特許文献1には、酵母エキスを有効分とする筋肉細胞のATP産生促進剤、特許文献2には、エルゴチオネインを有効成分とするATP産生促進剤、特許文献3にはスフィンゴミエリンを有効成分とするミトコンドリア機能向上剤が提案されている。
【先行技術文献】
【特許文献】
【0003】
【特許文献1】特開2001-10947号公報
【特許文献2】特開2003-231626号公報
【特許文献3】特開2011-157328号公報
【発明の概要】
【発明が解決しようとする課題】
【0004】
本発明は、新規なATP産生促進剤を提供することを課題とする。
【課題を解決するための手段】
【0005】
本発明の課題を解決するための手段は以下の通りである。
1.ルテイン、ゲラニルゲラニオールのいずれか1以上を有効成分として含有するATP産生促進剤。
【発明の効果】
【0006】
本発明の剤により、ATPの産生を促進することができた。
【図面の簡単な説明】
【0007】
【
図1】実施例におけるATP産生量測定の結果を示すグラフ。
【
図2】実施例における細胞増殖量測定の結果を示すグラフ。
【
図3】実施例におけるATP産生量/細胞増殖量の結果を示すグラフ。
【発明を実施するための形態】
【0008】
本発明は、ルテイン、ゲラニルゲラニオールのいずれか1以上を有効成分として含有するATP産生促進剤に関する。
【0009】
・ルテイン
ルテインはカロテノイドの一種である。ルテインは、ルテイン脂肪酸エステルの形で、オレンジ、桃、パパイヤ、プルーン、マンゴーなどの果実に含まれている。また、多くの花や野菜中にも存在する。特にマリーゴールドの花弁に多く含まれていることがわかっている。ルテインとしては、化合物単独で配合することもでき、ルテインを含むこれらの植物抽出物として配合することもできる。
【0010】
・ゲラニルゲラニオール
ゲラニルゲラニオールは、ジペテルペンアルコールの一種であり、ビタミンA、Eの生合成における中間体であり、また、医薬原料としても用いられている。
【0011】
本発明のATP産生促進剤は、ルテイン、ゲラニルゲラニオールのいずれか1以上を有効成分とするものであり、両者を含有することもできる。また、ルテイン、ゲラニルゲラニオールのいずれか1以上である有効成分そのもの、または他の化合物と混合した組成物として、食品、飲料、サプリメント等の健康食品、医薬品、化粧品等として使用することができる。
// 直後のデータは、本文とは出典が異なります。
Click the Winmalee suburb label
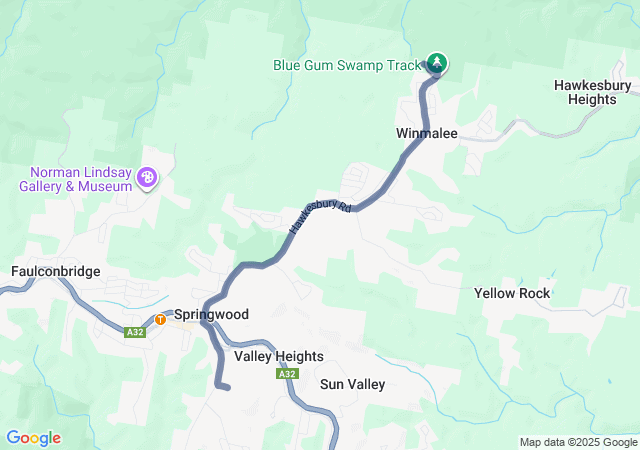640x450 pixels. 427,133
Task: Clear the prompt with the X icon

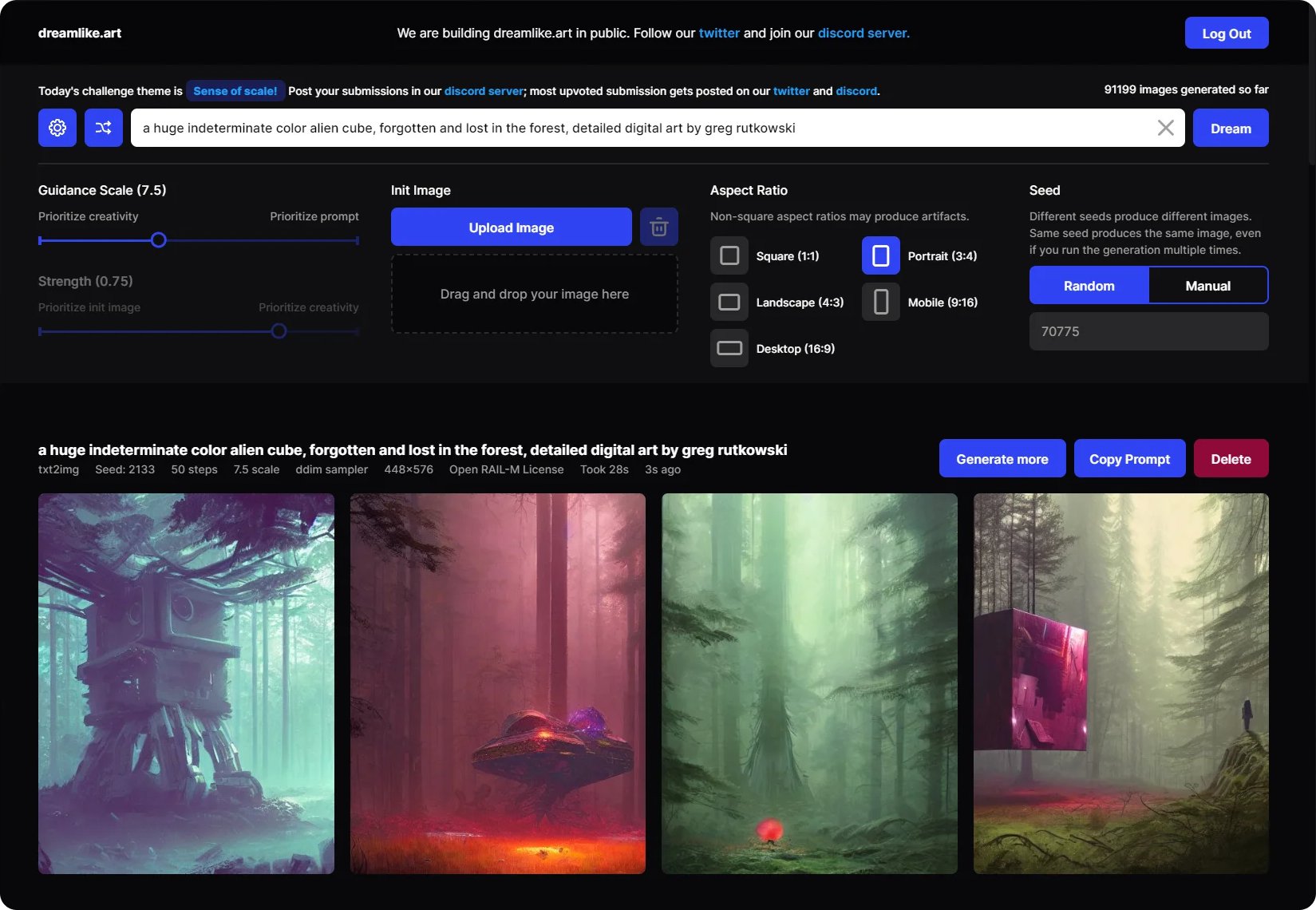Action: point(1165,128)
食品としては、通常の食品の他、栄養補助食品、機能性食品、健康食品、特定保健用食品等とすることができる。飲料としては、例えば、清涼飲料、果実飲料、乳清飲料、アルコール飲料等に配合することができる。本発明のATP産生促進剤を飲食品や化粧料等に配合する場合、その配合量は、剤形、使用目的を考慮して適宜調整できるが、その配合率は、有効成分として、好ましくは0.0001質量%以上50質量%以下であり、より好ましくは0.001質量%以上10質量%以下である。
【0012】
サプリメントや医薬品とする場合、形態としては、例えば、粉末、散剤、顆粒、錠剤、カプセル等の固形剤、溶液剤、懸濁剤、乳剤等の液剤等が挙げられる。この際、担体としては、例えば、グルコース、乳糖、ショ糖、澱粉、マンニトール、デキストリン、脂肪酸グリセリド、ポリエチレングリコール、ヒドロキシエチレンデンプン、エチレングリコール、ポリオキシエチレンソルビタン脂肪酸エステル、アミノ酸、ゼラチン、アルブミン、水、生理食塩水等を用いることができる。また、必要に応じて、安定化剤、湿潤剤、乳化剤、結合剤、等張化剤等の添加剤を適宜添加することもできる。
【実施例0013】
(1)細胞培養
ヒト胎児腎細胞株HEK293細胞を、10%ウシ胎仔血清(FBS)、及び1%ペニシリン/ストレプトマイシン(Sigma)を含むDMEM(Dulbecco's modified Eagle medium)で37℃、5%CO2下で培養したものを使用した。
【0014】
(2)ATP産生量測定
HEK293細胞を2.5×10
4cells/mLの濃度になるようにDMEM培地で懸濁し、96ウエルホワイトプレート(Greiner)に100μLずつ播種し、37℃、5%CO
2下で培養した。培養24時間後に、5μM FCCP(abcam)及びルテイン(太陽化学株式会社、サンアクティブLT-L112、10μg/mL)あるいはゲラニルゲラニオール(タマ生化学株式会社、ゲラニルゲラニオール-50、10μg/mL)を添加した。なお、FCCP(カルボニルシアニド-p-トリフルオロメトキシフェニルヒドラゾン)は、脱共役剤であり、FCCPの存在下では、ミトコンドリアの電子伝達系の反応は進行するが、ATPは合成されなくなる。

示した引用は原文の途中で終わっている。